Ich bemerkte sie. Und allein wegen dieser einen, nichtigen Unvollkommenheit, die überhaupt nur von ihr selbst als eine bezeichnet würde, war ich in der Lage, den Blick aufrecht zu erhalten.

 

Musste nicht dem inneren Drang folgen und ihn abwenden.

 

Durch sie schreckte ich vor ihrer sonstigen Vollkommenheit nicht zurück, sondern fasste von Augenblick zu Augenblick stetig neuen Mut und wagte, was sich niemand vor mir getraut hatte.

 

Ich beobachtete sie.

 

Und sie spürte, dass ich sie sah.

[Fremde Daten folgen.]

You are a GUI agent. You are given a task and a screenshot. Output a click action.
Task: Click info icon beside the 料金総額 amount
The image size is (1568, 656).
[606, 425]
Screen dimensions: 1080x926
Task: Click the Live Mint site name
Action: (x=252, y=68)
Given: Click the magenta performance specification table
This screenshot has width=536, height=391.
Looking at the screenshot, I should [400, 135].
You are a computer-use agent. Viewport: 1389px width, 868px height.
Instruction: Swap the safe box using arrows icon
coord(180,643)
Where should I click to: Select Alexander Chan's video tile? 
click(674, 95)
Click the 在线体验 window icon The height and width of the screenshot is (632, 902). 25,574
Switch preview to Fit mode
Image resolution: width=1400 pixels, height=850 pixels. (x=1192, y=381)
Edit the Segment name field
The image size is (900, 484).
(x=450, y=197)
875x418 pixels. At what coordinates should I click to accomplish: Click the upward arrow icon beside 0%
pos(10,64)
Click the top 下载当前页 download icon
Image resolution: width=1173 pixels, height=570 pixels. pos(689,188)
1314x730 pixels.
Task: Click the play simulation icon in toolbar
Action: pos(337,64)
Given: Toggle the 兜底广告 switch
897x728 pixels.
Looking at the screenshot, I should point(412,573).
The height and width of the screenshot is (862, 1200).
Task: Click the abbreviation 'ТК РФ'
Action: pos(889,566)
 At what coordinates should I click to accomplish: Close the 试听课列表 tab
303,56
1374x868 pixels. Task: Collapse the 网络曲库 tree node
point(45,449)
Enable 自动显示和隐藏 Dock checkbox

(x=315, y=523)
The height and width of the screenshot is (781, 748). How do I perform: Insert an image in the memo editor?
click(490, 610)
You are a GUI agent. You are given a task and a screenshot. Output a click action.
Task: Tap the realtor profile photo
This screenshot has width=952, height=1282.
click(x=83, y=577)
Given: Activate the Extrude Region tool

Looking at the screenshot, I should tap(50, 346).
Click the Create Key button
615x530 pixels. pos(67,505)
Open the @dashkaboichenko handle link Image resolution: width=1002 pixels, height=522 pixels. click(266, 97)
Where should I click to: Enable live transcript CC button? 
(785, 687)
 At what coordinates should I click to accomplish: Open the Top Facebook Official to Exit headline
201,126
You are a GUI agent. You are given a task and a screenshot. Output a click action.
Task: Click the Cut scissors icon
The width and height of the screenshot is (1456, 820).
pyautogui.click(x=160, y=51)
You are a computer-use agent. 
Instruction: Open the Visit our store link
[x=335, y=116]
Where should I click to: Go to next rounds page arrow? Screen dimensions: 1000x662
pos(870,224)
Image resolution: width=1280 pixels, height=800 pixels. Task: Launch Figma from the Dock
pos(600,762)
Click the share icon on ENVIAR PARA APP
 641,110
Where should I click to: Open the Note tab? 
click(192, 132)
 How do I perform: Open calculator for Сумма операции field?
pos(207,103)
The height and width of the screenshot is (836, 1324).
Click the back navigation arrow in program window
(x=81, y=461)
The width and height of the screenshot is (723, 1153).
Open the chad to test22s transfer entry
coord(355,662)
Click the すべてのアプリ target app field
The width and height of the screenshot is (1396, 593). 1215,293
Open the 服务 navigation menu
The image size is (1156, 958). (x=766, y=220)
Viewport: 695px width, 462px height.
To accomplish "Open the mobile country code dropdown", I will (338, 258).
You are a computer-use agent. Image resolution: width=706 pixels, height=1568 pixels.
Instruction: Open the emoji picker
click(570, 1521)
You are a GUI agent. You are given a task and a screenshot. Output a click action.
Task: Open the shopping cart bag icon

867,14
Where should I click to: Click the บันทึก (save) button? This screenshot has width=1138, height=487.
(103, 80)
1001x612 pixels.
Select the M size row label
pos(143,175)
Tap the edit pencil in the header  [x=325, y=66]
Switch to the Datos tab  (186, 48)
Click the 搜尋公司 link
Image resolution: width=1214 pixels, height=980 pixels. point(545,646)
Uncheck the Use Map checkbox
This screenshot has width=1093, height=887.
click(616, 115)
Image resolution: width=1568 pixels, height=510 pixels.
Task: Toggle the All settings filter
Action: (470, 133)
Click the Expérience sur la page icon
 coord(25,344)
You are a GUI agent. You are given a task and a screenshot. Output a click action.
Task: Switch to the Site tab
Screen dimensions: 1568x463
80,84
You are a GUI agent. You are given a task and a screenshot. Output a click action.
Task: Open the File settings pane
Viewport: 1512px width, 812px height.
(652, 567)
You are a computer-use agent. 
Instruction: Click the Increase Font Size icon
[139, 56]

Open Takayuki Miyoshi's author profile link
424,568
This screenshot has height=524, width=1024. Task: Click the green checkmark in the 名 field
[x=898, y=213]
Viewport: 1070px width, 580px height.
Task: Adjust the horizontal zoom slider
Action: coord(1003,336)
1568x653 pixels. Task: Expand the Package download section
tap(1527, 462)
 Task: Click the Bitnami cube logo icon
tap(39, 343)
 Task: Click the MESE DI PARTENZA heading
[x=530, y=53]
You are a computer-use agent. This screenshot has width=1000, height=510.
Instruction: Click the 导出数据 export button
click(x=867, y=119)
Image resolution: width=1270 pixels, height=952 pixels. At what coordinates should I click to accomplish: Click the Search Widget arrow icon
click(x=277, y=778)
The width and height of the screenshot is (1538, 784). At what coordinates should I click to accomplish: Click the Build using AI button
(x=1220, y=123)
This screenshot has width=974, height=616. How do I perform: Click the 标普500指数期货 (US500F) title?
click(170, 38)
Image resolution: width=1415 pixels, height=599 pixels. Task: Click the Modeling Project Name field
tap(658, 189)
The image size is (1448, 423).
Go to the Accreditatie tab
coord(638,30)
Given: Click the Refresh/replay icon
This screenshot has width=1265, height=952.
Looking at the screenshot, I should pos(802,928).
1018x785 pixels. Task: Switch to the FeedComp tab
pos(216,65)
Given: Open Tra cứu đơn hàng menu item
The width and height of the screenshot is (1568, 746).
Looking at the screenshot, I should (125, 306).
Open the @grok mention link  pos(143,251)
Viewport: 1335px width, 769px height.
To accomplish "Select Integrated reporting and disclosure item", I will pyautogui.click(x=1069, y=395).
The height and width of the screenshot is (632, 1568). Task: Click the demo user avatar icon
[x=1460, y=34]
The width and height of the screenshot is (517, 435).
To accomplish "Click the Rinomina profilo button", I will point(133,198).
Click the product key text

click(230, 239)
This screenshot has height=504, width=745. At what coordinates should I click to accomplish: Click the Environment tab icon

Sie wirklich sah.

 

Nicht sie als Frau, nicht sie als Mädchen, nicht als Tochter oder als Schwester.

 

Nein, ich betrachtete sie und erkannte zögernd.

 

Etwas, das der Welt verborgen blieb, was sie vor der Welt verbarg.

 

Mein Empfinden erhaschte unerwartet ein Stückchen ihres Innernsten, ich bekam einen Bruchteil ihres Wesens zu Gesicht, das sich mir ungewollt wahr darbot.

 

Mich überkam eine Ahnung, die schon wieder schwand, noch bevor ich sie in ihrer Gänze betrachten, geschweige denn begreifen konnte.

 

Das war über alle Maße ungewohnt für sie.

 

Und genau jenes Neue nahm mir die Gelegenheit, den Blick weiterhin auf ihr wandern zu lassen, leichtfüßig den Weg über ihre Gestalt fortzusetzen.

 

Diesen, allen Wünschen gerecht werdenden Anblick ausreichend zu genießen und stattdessen ein Bedauern über eine Entdeckung zu verspüren, von der ich noch nicht einmal wusste, was genau sie überhaupt preisgab.

 

Die gegenwärtige Lage und ihre Endlichkeit trat mir schmerzlich ins Bewusstsein, als sich der Ausdruck ihrer Augen abermals veränderte und sie bestürzt den Blick senkte, als ob sie sich jäh ihrer Nacktheit gewahr wurde und sich ihrer schämte.

 

Sie wandte den Kopf zum Fenster.

 

Wieder zu mir, jedoch ohne mich anzusehen.

 

Sie setzte sich hastig auf und umschlang ihren Körper bedächtig mit dem weißen Leinentuch, bedeckte ihn und sich.

 

Sie erhob sich mit einem Ruck und floh ohne ein Wort.

 

Ließ mich und ihre Angst zurück.

 

Anna Meyer: Magie

 

Meine Konturen verschwimmen nach jedem Treffen mit dir,

 

sie verwischen

 

und mischen sich mit allen Farben des Lebens.

 

 

Bist du bereit zu vergehen?

 

Wollen wir leben und sterben und leben und alles wieder von vorne?

 

Bist du bereit zu entstehen?

 

 

Flieg mit mir hinter Horizonte, die sich ständig erweitern.

 

 

Tauche mit mir in goldenen Meeren nach Silberschätzen und lass uns auf Regenbögen zurückkehren.

 

 

Lass uns immer wieder neu gierig sein aufs Leben und es gierig immer wieder neu erleben.

 

 

Ohne Grenzen, ohne Ende,

 

nur mit träumenden Siebenmeilenstiefeln.

 

Mit denen wir wandeln durch Zeit und Raum, mal bedächtig, mal geschwind.

 

 

Lass uns schweigen und die Zeit totreden.

 

Lass uns reden und das Schweigen zeitlich segnen.

 

 

Lass uns Birnen klau’n statt Äpfeln und einen Kirschkuchen daraus backen.

 

 

Lass uns ohne Kompass die Welt erkunden.

 

 

Lass uns kopfüber ins Ungewisse kippen und trudelnd auf dem Boden der Phantasie landen.

 

 

Lass uns mit Windmühlen Frieden schließen und für Wertvolles kämpfen, ohne Lohn zu erwarten.

 

 

Lass uns der Melodie des Augenblicks summend folgen.

 

Lass uns taumeln auf den gewundenen Straßen des Lebens.

 

 

Lass uns gegen Mauern rennen und Wände einreißen.

 

 

Lass uns in randvollen Zügen das Leben genießen.

 

 

Lass uns pulsieren und explodieren, um uns danach neu zusammenzusetzen.

 

Uns neu zu erfinden.

 

 

Lass uns schlafen in der Wirklichkeit und in unseren Träumen leben.

 

 

Voll Wert sind deine Worte.

 

Sie platzen dir von den Lippen, verlieren dabei vielleicht ihren Sinn,

 

nur, um ihm im nächsten Unsinn wieder zu begegnen.

 

 

Aus ihm erschaffen wir Luftschlösser,

 

in die wir ziehen können, ab und zu.

 

 

Um zu flüchten vor der Welt.

 

Um uns doch im nächsten Augenblick wieder mitten hinein zu stürzen.